Task instructions:
Set the pictures aside and transcribe exactly the lines from the one containing "You are a GUI" through the final line of the records.

Stored data:
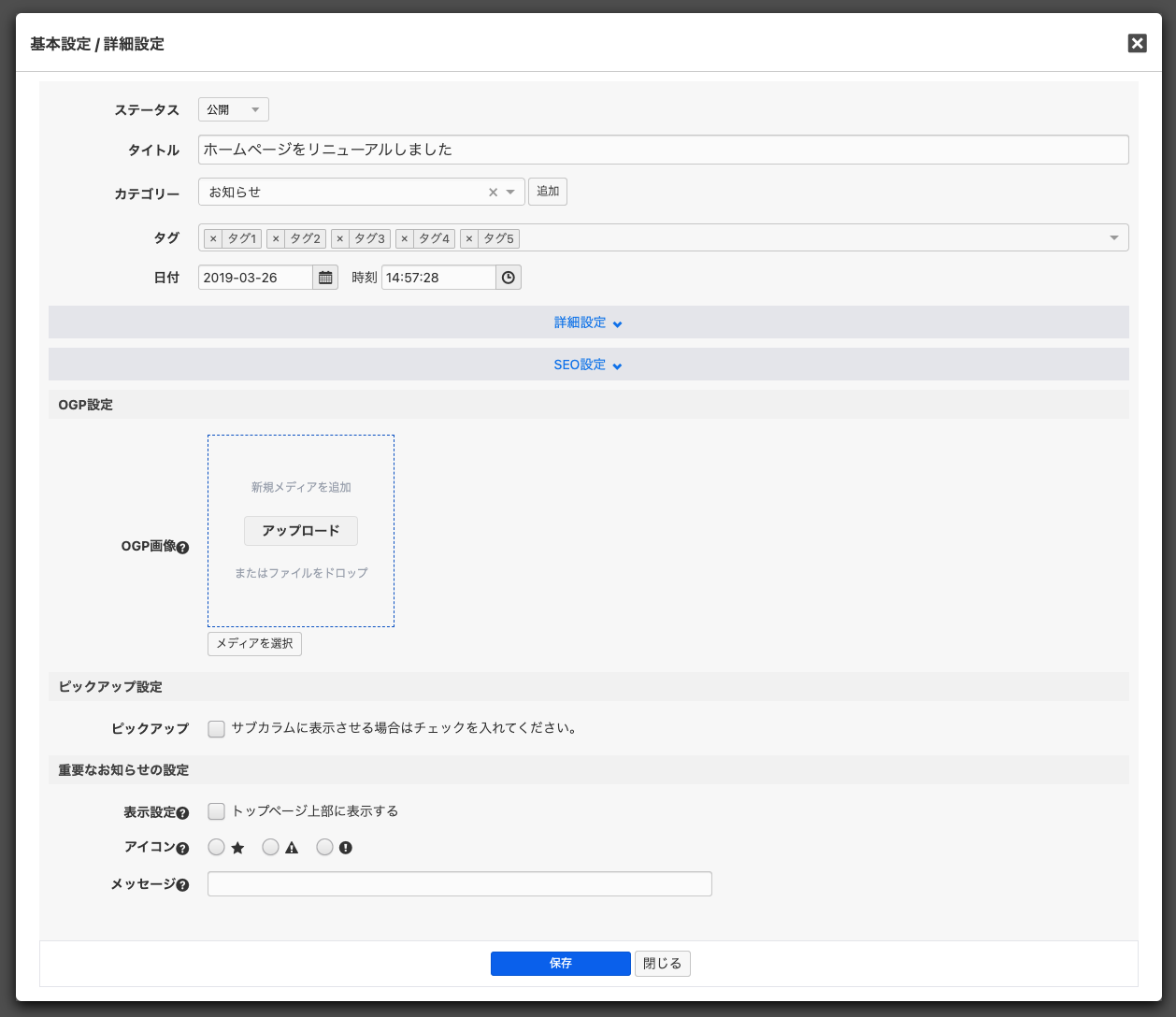Open the ステータス dropdown showing 公開

(234, 110)
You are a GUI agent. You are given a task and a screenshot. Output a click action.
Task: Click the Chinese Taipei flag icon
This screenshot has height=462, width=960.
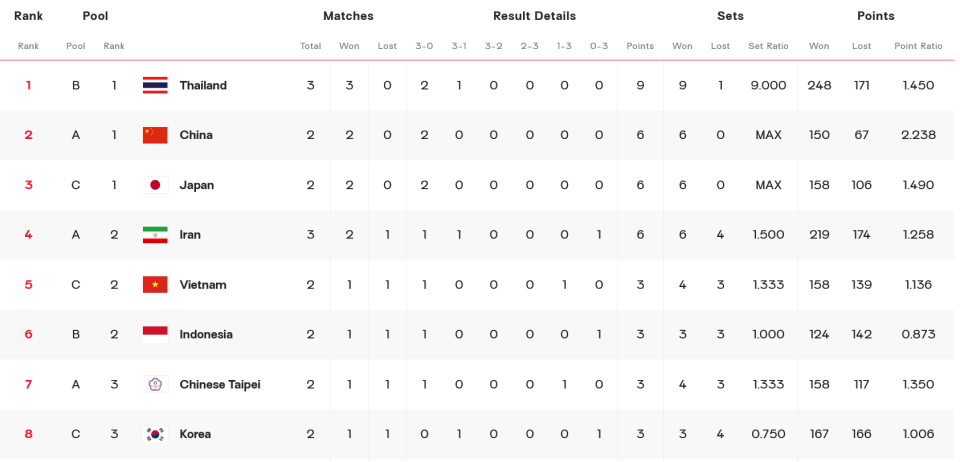(x=156, y=384)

Result for this task:
You are a GUI agent. You are given a task and a screenshot. Output a click action.
Task: Click the Chinese Taipei flag icon
This screenshot has height=462, width=960.
(x=156, y=384)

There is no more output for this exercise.